RECORDS FOR PROCESSING:
'''

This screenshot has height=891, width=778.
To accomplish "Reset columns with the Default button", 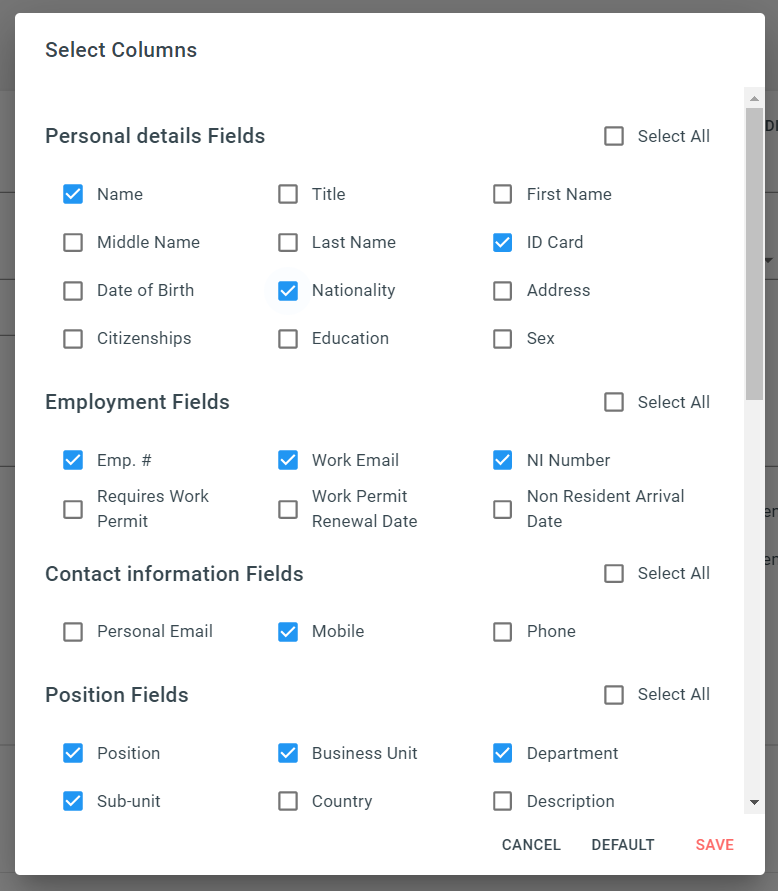I will [x=623, y=845].
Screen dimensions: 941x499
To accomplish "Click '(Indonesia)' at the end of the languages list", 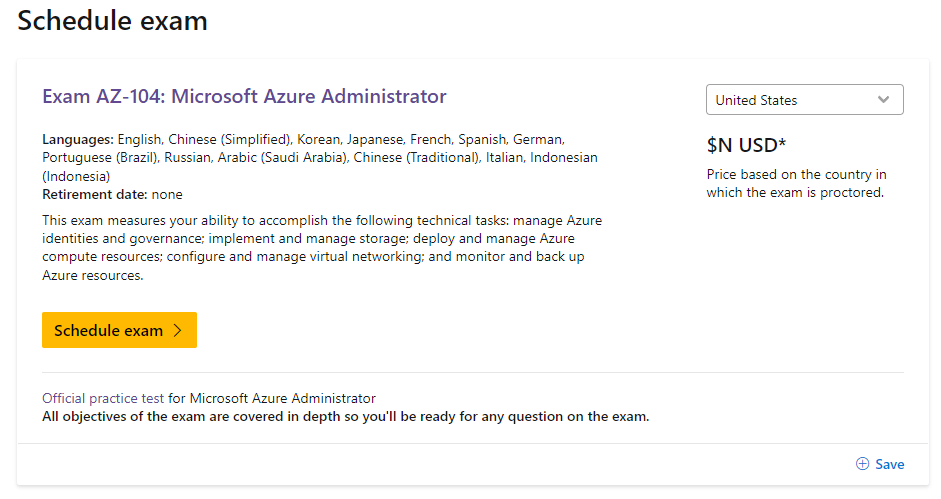I will click(76, 176).
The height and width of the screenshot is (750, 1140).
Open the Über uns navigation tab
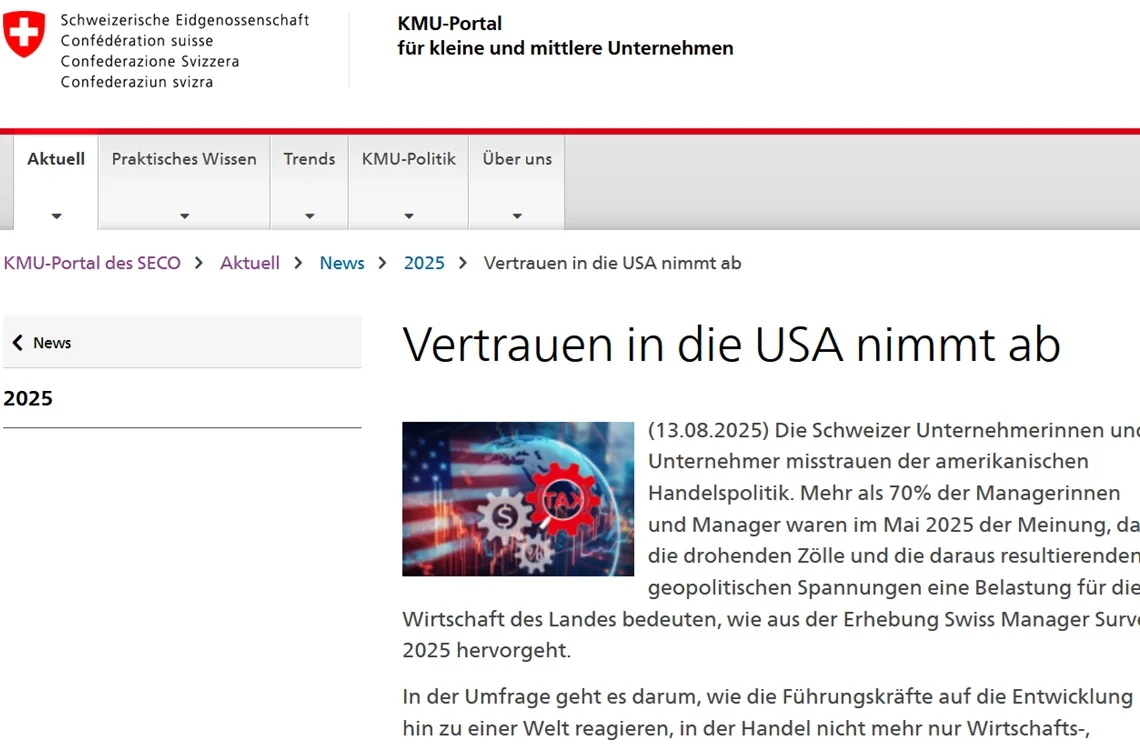517,159
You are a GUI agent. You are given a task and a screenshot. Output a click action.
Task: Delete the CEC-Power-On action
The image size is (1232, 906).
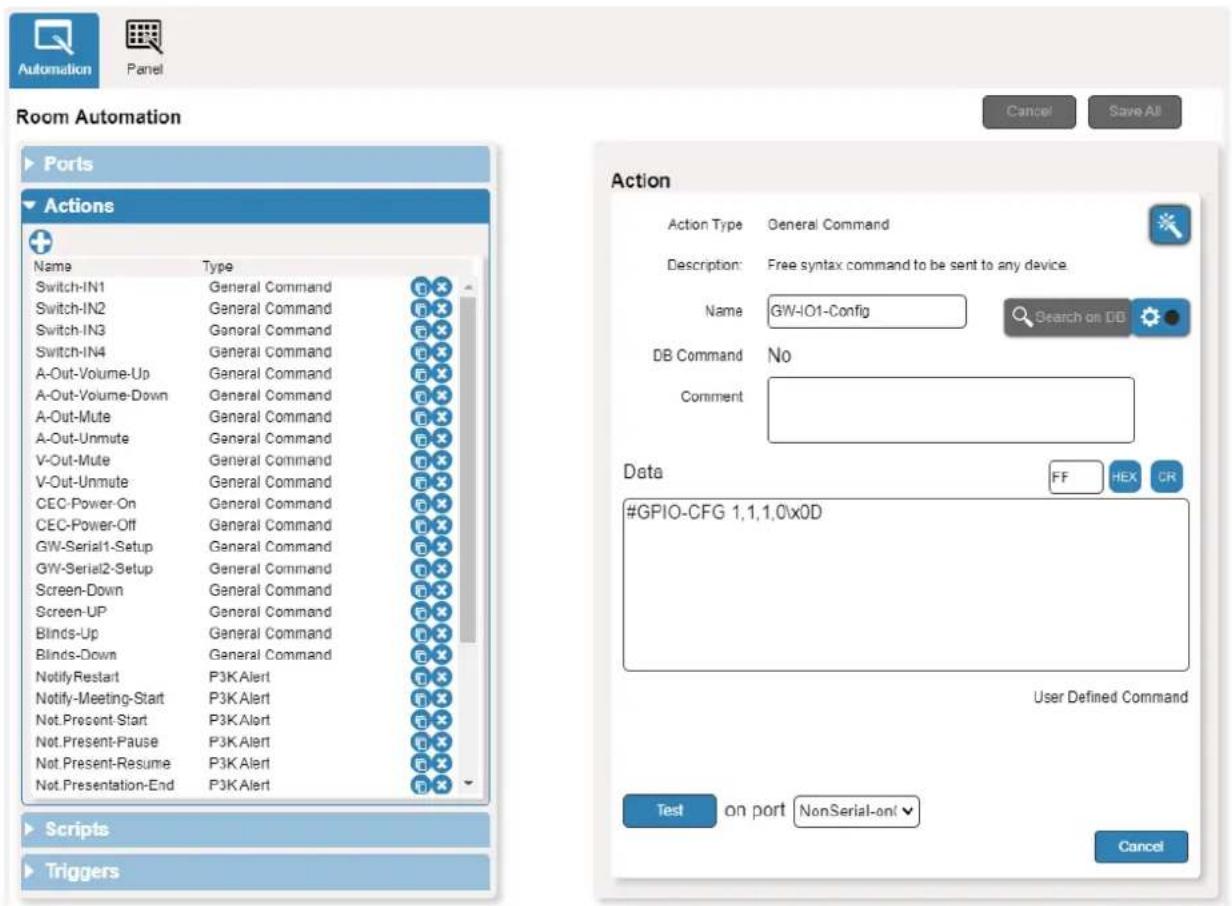[x=442, y=504]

'''

SHORT PROBLEM:
Reproduce the part of the material that opens with the line containing "You are a GUI" and closes with the last line of the material, both included, leaving the pictures out.

COMPLETED EXERCISE:
You are a GUI agent. You are given a task and a screenshot. Output a click action.
Task: Delete the CEC-Power-On action
The image size is (1232, 906).
[x=442, y=504]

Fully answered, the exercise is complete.